Data section START

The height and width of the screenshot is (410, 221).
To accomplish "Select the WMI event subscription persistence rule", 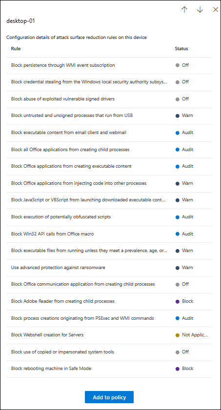I will point(109,65).
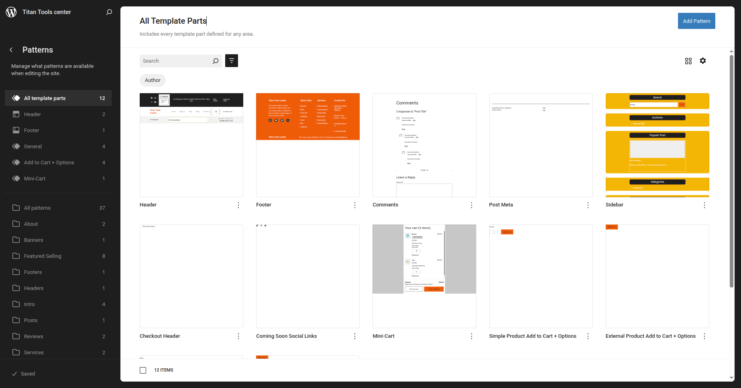
Task: Click the Header template part icon in sidebar
Action: point(16,114)

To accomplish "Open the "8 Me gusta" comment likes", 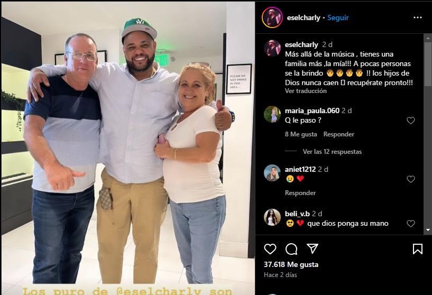I will tap(301, 134).
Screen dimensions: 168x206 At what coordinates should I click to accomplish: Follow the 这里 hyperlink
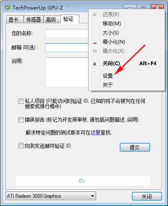coord(95,132)
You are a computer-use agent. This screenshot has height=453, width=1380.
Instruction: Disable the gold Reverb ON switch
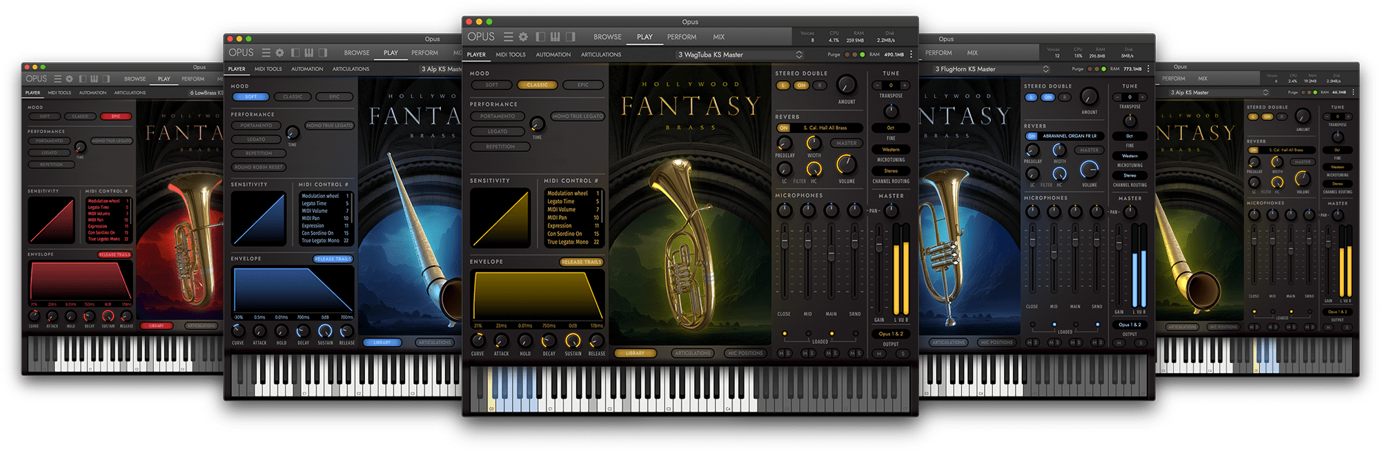tap(784, 128)
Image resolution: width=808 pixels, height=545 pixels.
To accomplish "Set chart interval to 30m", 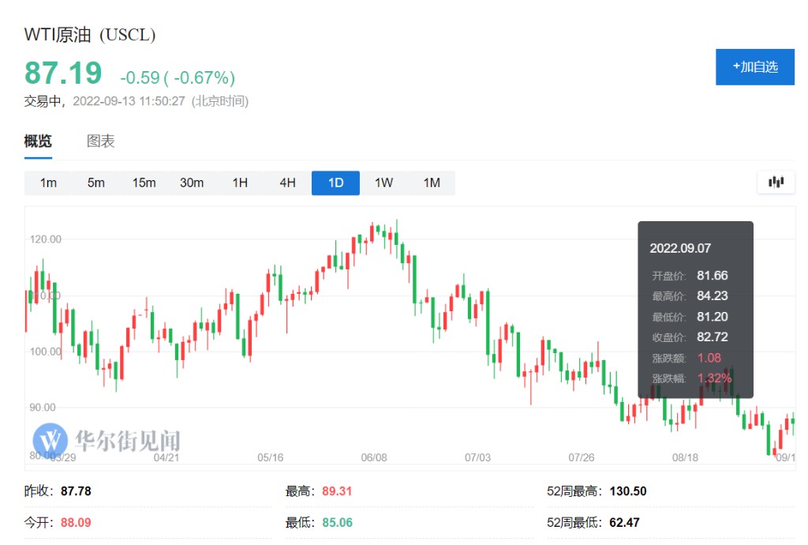I will coord(192,183).
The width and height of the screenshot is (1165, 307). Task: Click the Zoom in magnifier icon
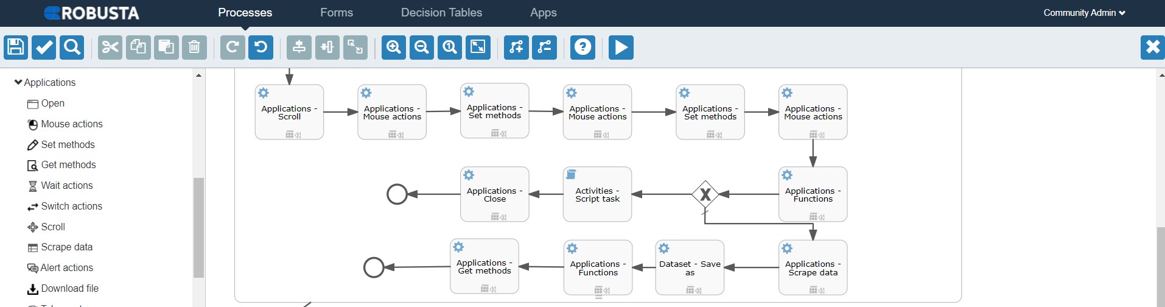[x=394, y=48]
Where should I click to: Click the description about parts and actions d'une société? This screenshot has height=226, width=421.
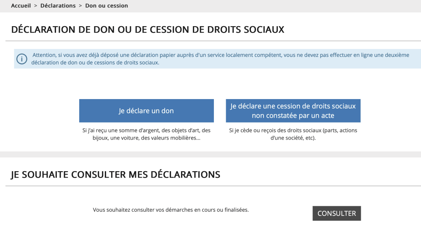(x=293, y=134)
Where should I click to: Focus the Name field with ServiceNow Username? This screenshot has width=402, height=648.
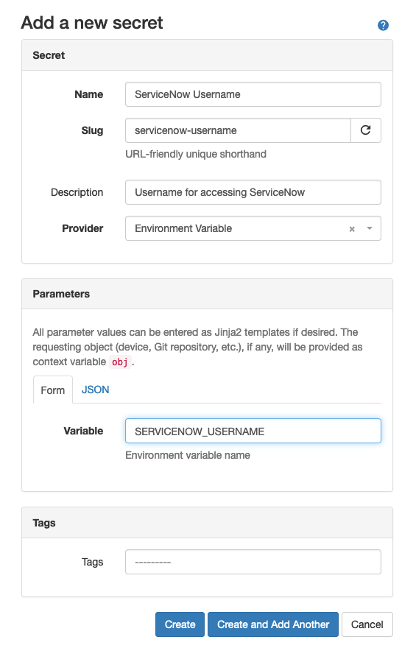tap(253, 94)
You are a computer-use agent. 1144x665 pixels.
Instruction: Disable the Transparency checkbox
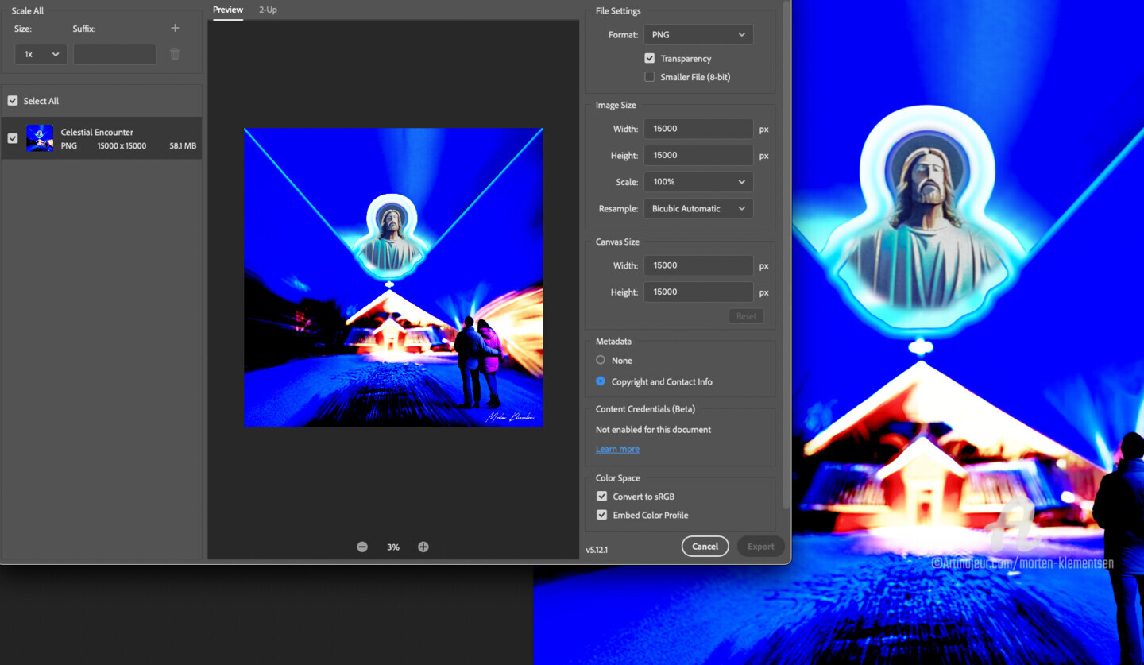point(650,59)

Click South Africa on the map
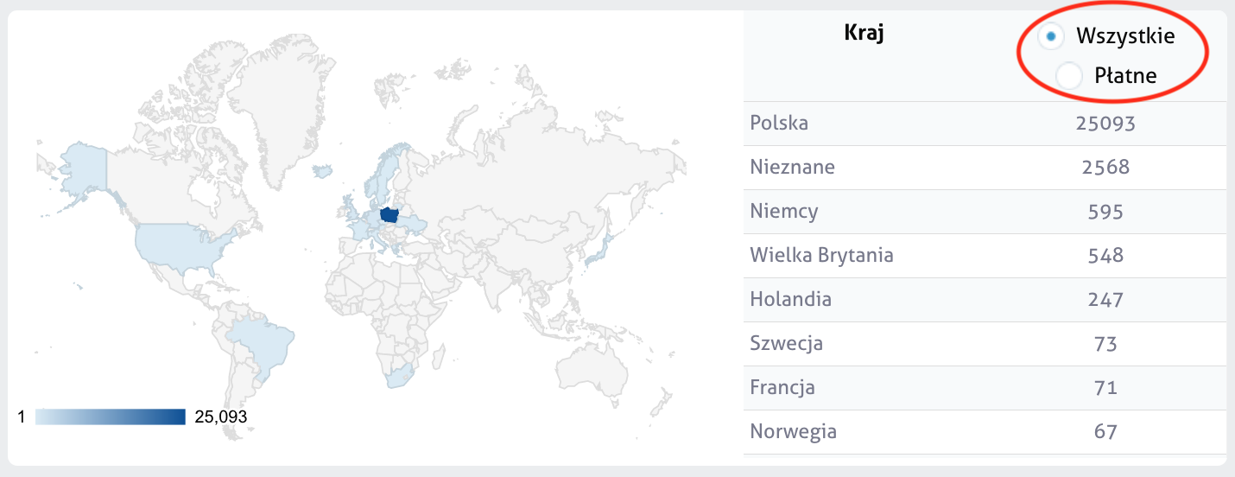tap(398, 375)
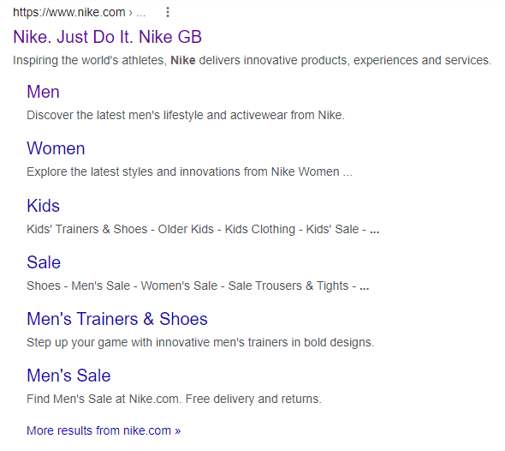
Task: Open the three-dot options icon beside the URL
Action: 168,12
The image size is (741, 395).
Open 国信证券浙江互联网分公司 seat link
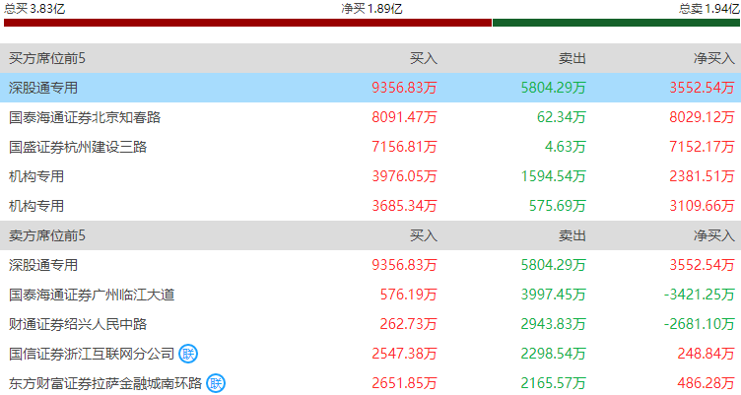92,354
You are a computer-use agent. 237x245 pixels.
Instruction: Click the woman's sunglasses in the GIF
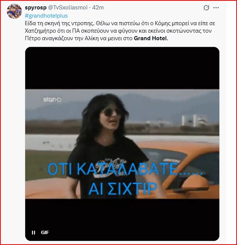[x=112, y=112]
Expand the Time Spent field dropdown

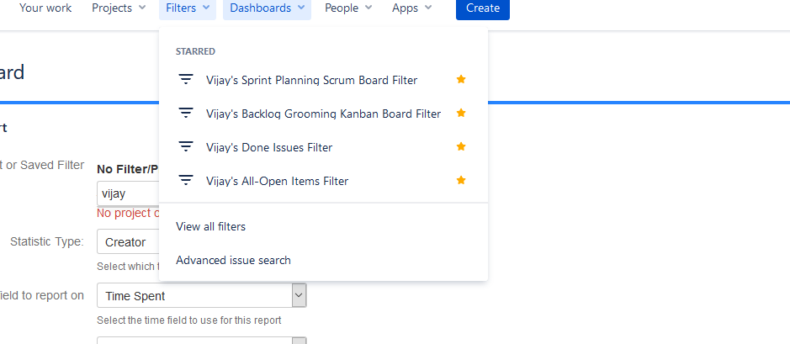coord(298,295)
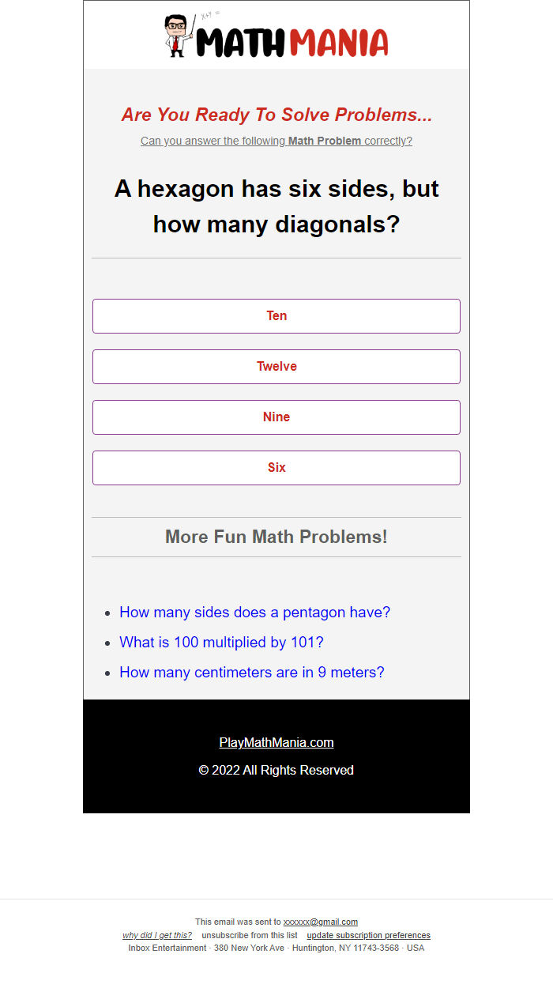Click the 'Are You Ready To Solve Problems' heading
553x988 pixels.
pyautogui.click(x=277, y=115)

Data section END

- Aim of the exercise: Lines containing the word "agent" must be found in the data above and copied.

- Finished exercise:
You are a computer-use agent. This screenshot has height=453, width=1380.
You are a computer-use agent. 1144x665 pixels.
You are a computer-use agent. 237x245 pixels.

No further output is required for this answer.